— Begin Text section —
You know I have a bit of a book obsession, and thank to Father’s Day I have some great new books in my collection.  These books follow up in theme from our Laneway Garden featured at the Melbourne International Flower and Garden Show this year, and my shift towards a more sustainable long-term approach to garden design and management.    More and more I think we are seeking gardens that are easier to maintain over time, not harder, and gardens that find their inspiration in nature.  But that doesn’t mean the whole process is easy – landscape design and gardening never is!   A hint lies in the title of the books –  Cultivating Chaos – How to Enrich Landscapes with Self-seeding Plants by Jonas Reif, Christian Kress and Jurgen Becker, and Natural Garden Style – Gardening Inspired  by Nature by Noel Kingsbury.

The opening page of Cultivating Chaos sums up the process rather nicely really .. “Managing a garden that relies on self seeding plants differs greatly from the traditional approach to gardening.  It considers planning and maintenance as interlinked and works with nature rather than against it. Dynamic change and chance play important roles in this process, as do the choice of plants and willingness to work with forces that are outside our control.” 

There are two main points here – part of having a successful self-seeding garden is in the planning and plant choice.  Even with this type of garden it can help to have a professional on board to get started. The second part though is less about professional advice and more about you.  It’s about letting go of control and realising a lot will still happen by chance. Self seeding natural style gardens can’t be controlled and moulded to your will.  But on the other hand if we leave a garden completely to the forces of nature the results will nearly always be a tangled mess.  It will be a compromise.
— End Text section —
— Begin Dataset records —
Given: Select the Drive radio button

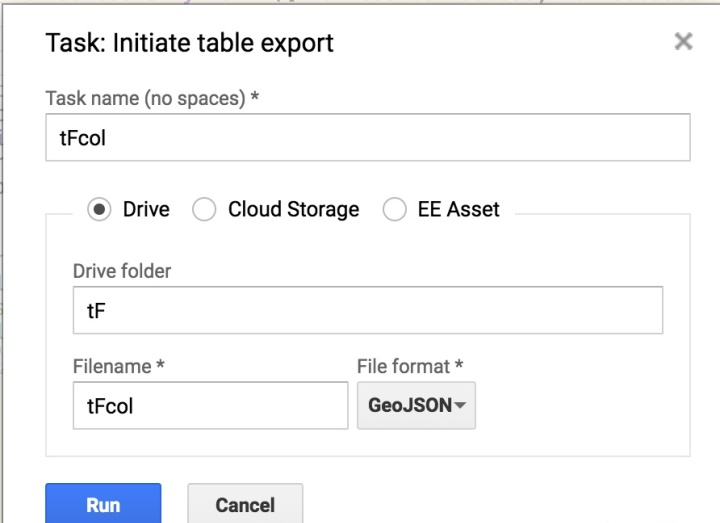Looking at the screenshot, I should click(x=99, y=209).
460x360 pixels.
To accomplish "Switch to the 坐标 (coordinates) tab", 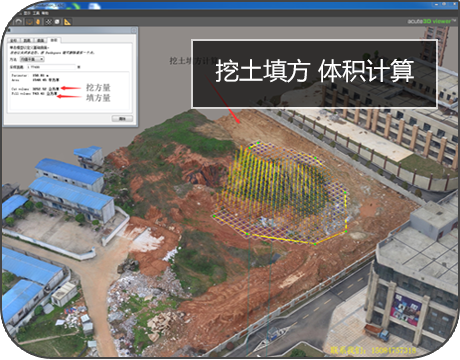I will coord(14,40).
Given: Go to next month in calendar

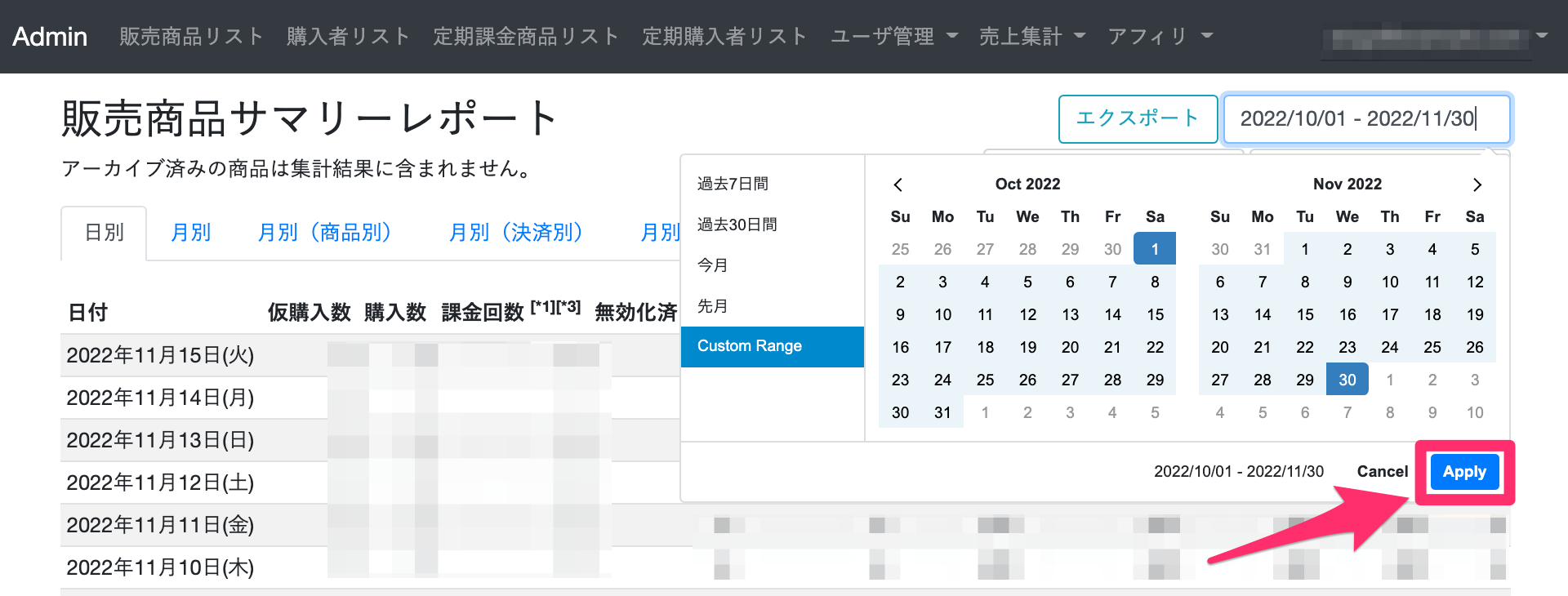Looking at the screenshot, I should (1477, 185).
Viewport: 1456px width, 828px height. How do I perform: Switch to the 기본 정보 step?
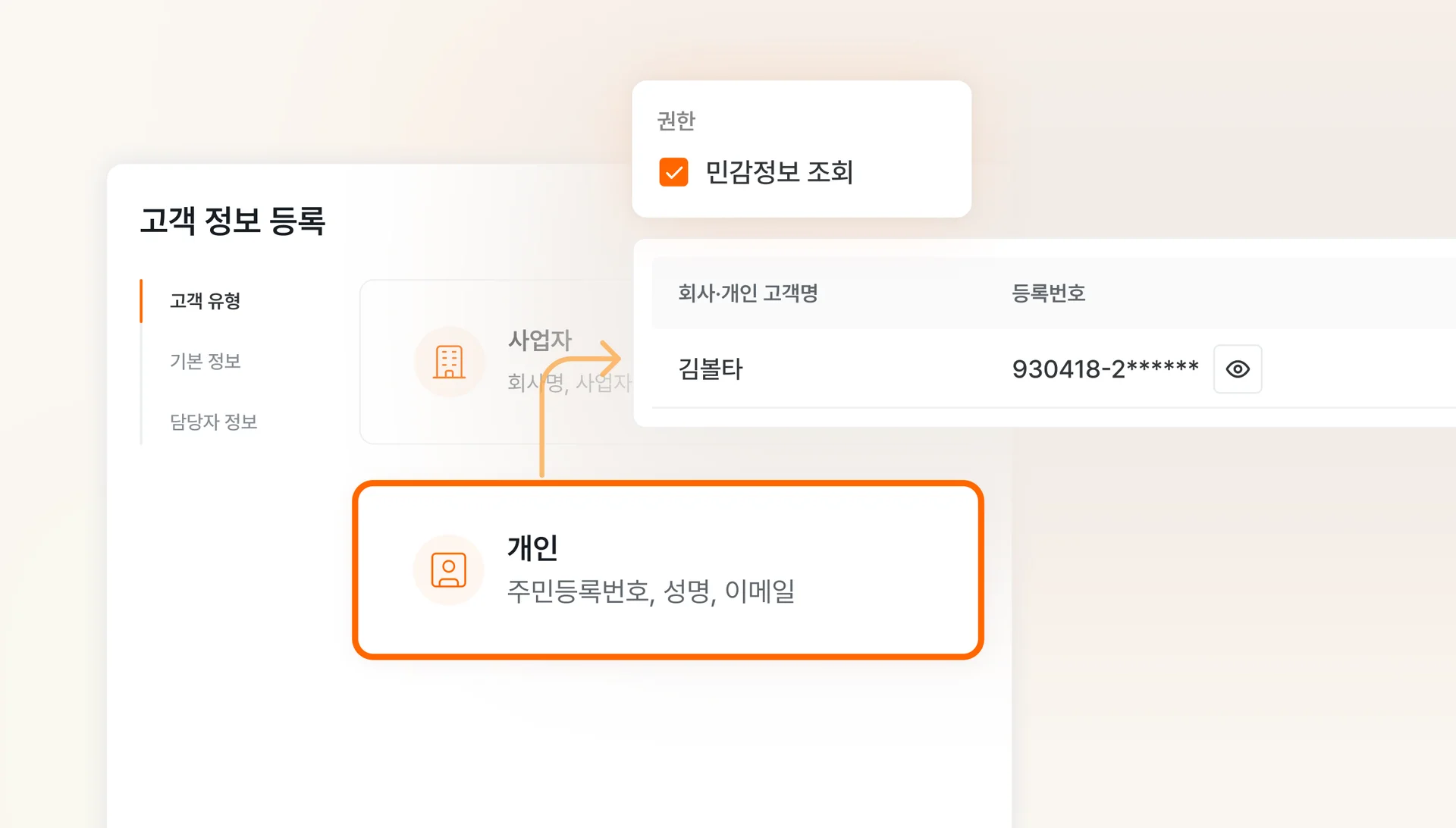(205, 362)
— End Dataset records —
**Requirements:**
[1] Print the part of the garden-book post that starts at "There are two" and ends at "be a compromise.", word for word.
[2] Carry on the post about self-seeding gardens, picking up after its last sentence.

**Responses by task:**
[1]
There are two main points here – part of having a successful self-seeding garden is in the planning and plant choice.  Even with this type of garden it can help to have a professional on board to get started. The second part though is less about professional advice and more about you.  It’s about letting go of control and realising a lot will still happen by chance. Self seeding natural style gardens can’t be controlled and moulded to your will.  But on the other hand if we leave a garden completely to the forces of nature the results will nearly always be a tangled mess.  It will be a compromise.

[2]
Noel Kingsbury, writes well on this and notes you have to find the mid-point between romance and realism “No garden is ever really natural.  We have to be honest. The nature we want in our garden is s is a refined and tidied up version, preferably one that is pretty and keeps us interested for as much of the year as possible”.   He details the process in his book with helpful and practical advice.  He also talks about the science behind the process of preparing for a natural garden.

I’m still trying to find the balance myself. Some colleagues and I have developed Medo Seeds a sustainable alternative to lawn verges and open spaces.  I’ve also trialled some different plantings in my own lane way and front nature strips, but have to admit my own backyard is still more structured.  Who knows with the help from these books I think more and more I will be embracing my wild side!

Because in the end garden design is personal, it’s all about you, what inspires you, what style is ‘you’.  So tell us about you.  Do you like the natural style of a self seeding garden, some chaos and wilderness, or is it all about clean lines and cool concrete for you?